10 Things to Look at when Buying a Home

10 Things to Look at when Buying a Home

It matters little, whether you are selling or buying, the process is inherently stressful.

The best way to mitigate your risks and greatly reduce your stress is getting the right team around you, so it goes without saying make sure you have the best agent, which is key to a successful and as stress-free experience, as possible.

Then I would suggest that you need to pay attention to the points below might help ensure you don’t get any costly surprises. [Please remember this is not a complete list but it contains many of the main culprits.

Ultimately, an information only article, is no replacement for knowledge and experience of a professional who has thoroughly familiarised themselves with your situation.]


When buying a home, the plans are vital. It is not enough to be given a roll of plans and feel assured that you as the buyer are safe.

I would suggest making sure that approved plans are provided, as a suspensive condition of the sale, well ahead of lodgement. Once you have the plans, I would suggest getting in a plans specialist to confirm that the home has been built and is being used, in accordance with the plans.

It may well be that there are deviations, but you as the buyer need to know with surety what these discrepancies are and their implications for you, as the future owner.

It is also important that spaces in the home are used for the use provided on the plan, failing which this could be a problem. An example may be a garage, which is on plan as such, which was converted into a bedroom.

There may be problems like servitudes, sewer drained which have roofs over them, etc. A prevalent problem is also parts of the building or improvements being built within a building line established in the title deed.


A home’s title deed is so much more than a legal certificate of ownership. It may contain mention of servitudes or conditions which will affect your right to use and enjoy your property. An example of this may be a condition which imposes building lines.

Up to a short few years ago, the municipality did not check the title deed when approving plans. This meant that improvements may have been built with approval over building lines created in the title deed. In this case, the owner will need to apply for removal of the restrictions on the title deed to make the improvements legal.

This is relatively costly and can take a few months to finalise.


If the home has been recently built you will need an NHBRC certificate and if you are buying from the seller who still has time on the certificate you will need the certificate would you have a problem in the period covered by the certificate.


It may be that getting a roofing contractor in to check the roof may not be a bad idea.

It is not uncommon for problems like leaks to be unseen due to recent painting but be easy to spot in the roof. Its also maybe not a bad idea t know the state of the roof. It may also be that the roof may suffer some structural issues like having the beams to far apart, which can result in the roof bowing.

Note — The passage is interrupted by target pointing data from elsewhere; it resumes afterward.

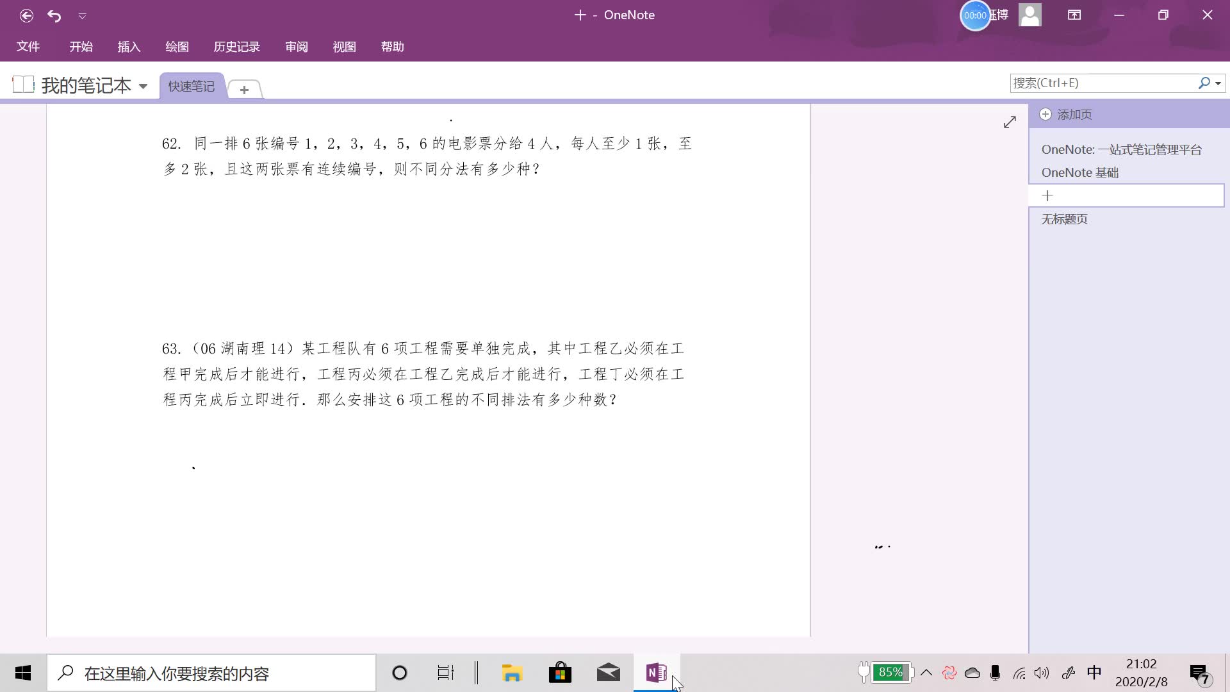The width and height of the screenshot is (1230, 692).
Task: Click inside the 搜索 search field
Action: point(1102,83)
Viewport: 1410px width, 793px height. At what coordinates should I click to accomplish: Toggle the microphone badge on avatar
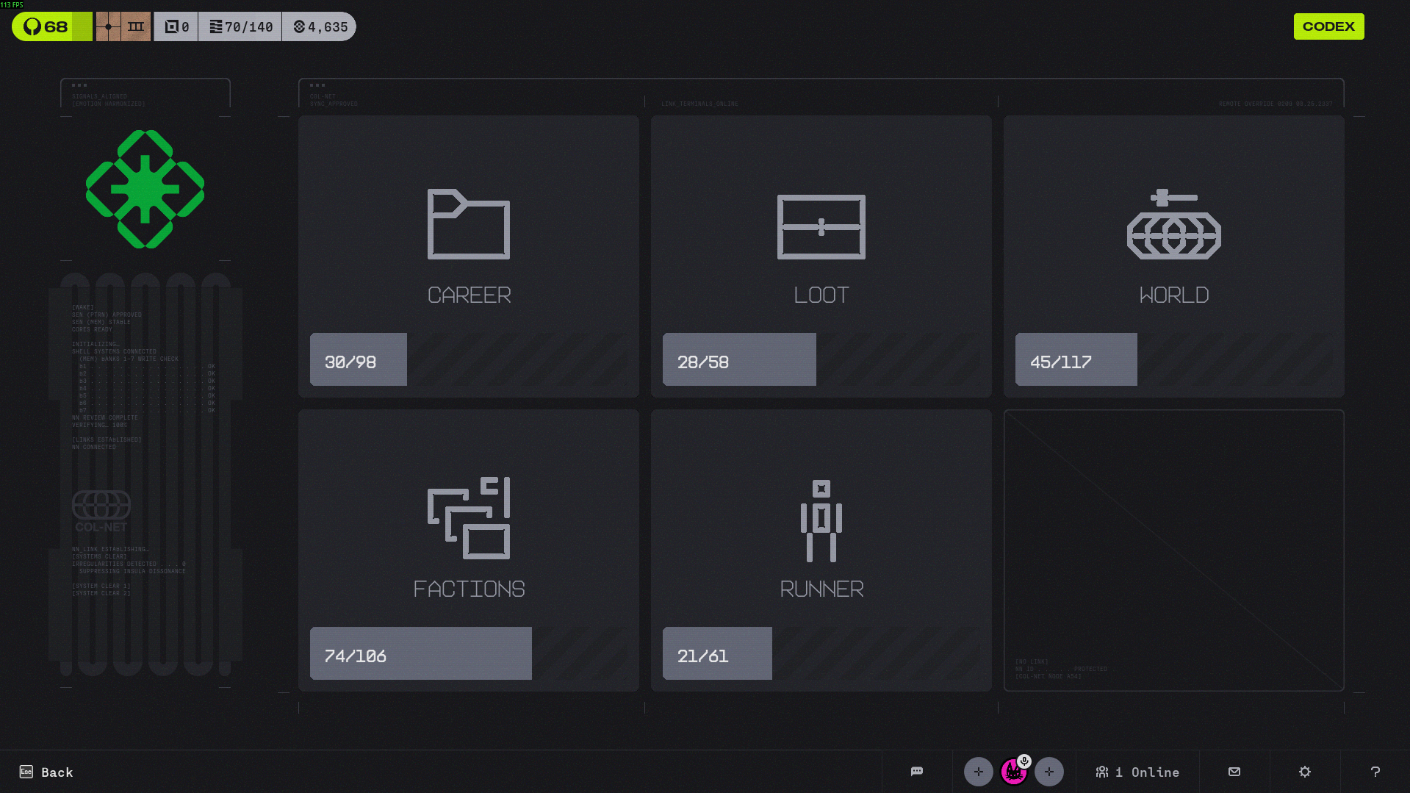1024,761
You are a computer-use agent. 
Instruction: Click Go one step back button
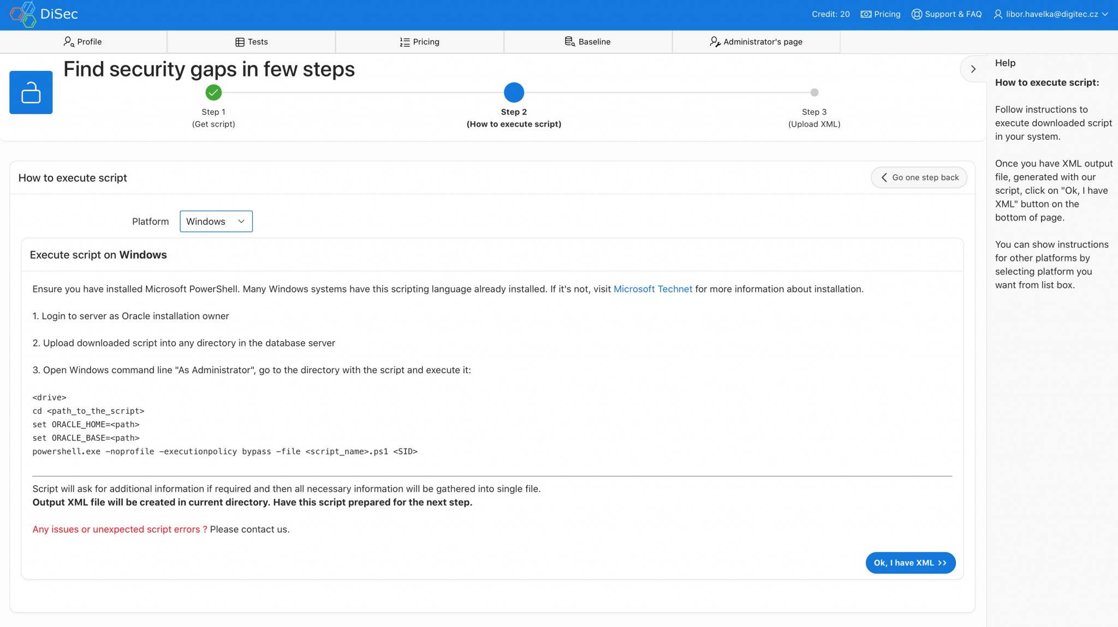point(919,178)
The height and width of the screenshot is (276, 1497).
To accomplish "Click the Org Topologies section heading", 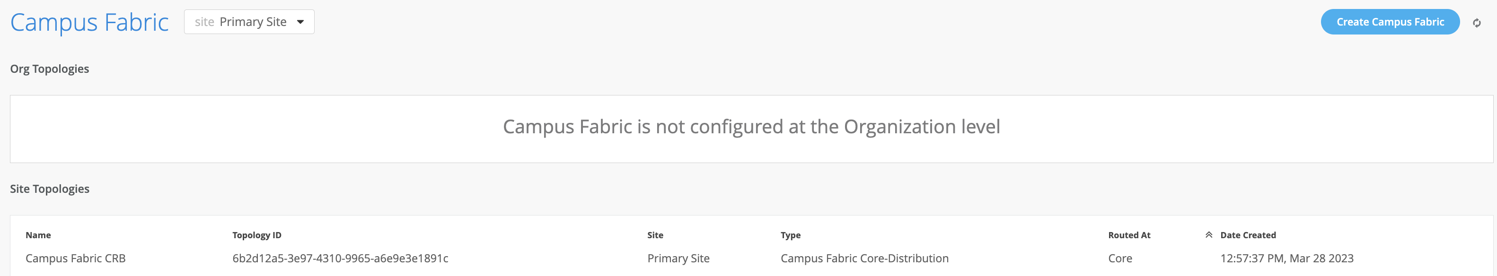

Although plumbing certificate is not required (outside of Cape Town), it may be a good idea to consider retaining a plumber to cast an eye over your potential dream home. This is especially a good idea to check the state geysers and make sure that the municipal water meter has not been bypassed.

It may also be wise to consider the position of the home and the likely impact of stormwater entering onto the property.


Can be expensive to fix and we are living in a time when many pools are green, due to the drought or the owners not wanting to shoulder the costs of keeping a pool blue, especially in winter, or maybe the costs of the pool’s maintenance are not a priority.

The reasons aside, a green or covered pool could be hiding a problem like cracks, leaks, or another costly defect. I would suggest a contractual term that the pool be cleaned prior to lodgement to get a good idea of what state the pool is in and maybe ask the pool company to check the salination unit (in salt pools), the pump and the filter.


Solar panels are not cheap and if you are going to be paying a premium for a home which has them, it may be prudent to check that they were properly installed, in good working condition, their present efficiency and likely lifespan.


If there are any indigenous cycads present on the property, you shall need the required permits from the existing owner.


A borehole is very convenient, but it is important to know some things about your borehole. These things are: Is this borehole legal, what is its yield, is the water brackish, etc.


Crime is a part of the South African reality but it is always important to request a detailed history of crime directly affecting the home. It may very well be that the home or the area suffers from rampant crime. Irrespective, making sure there is adequate disclosure is important for both sellers and buyers.

Nuisance is often not disclosed by sellers but in my opinion, it should be. A seller may have subjected to bad neighbours, raucous parties, the incessant barking of dogs, the list goes on. There is no perfect home but buyers need to know what they are buying.


If you are buying, it important for you to make sure you have as much information as possible to make an informed decision before making an offer. Fo the seller making a comprehensive declaration means that a buyer will not easily be able to hold you liable on the basis of non-disclosure.

Clinton Begley is a fulltime professional real estate agent, associated with Open Realty in Port Elizabeth, South Africa. He has an impressive sales record and providing frank advice, based on in-depth research. He has been an active estate agent since 2002 and in addition to writing the old board exam (CEA), he also holds the Professional Practitioner: Real Estate & Master Practitioner: Real Estate professional designations. Clinton is also an admitted attorney (1999), notary (2001), and conveyancer (2002); although he no longer practices law since 2014 and is now on the non-practicing roll.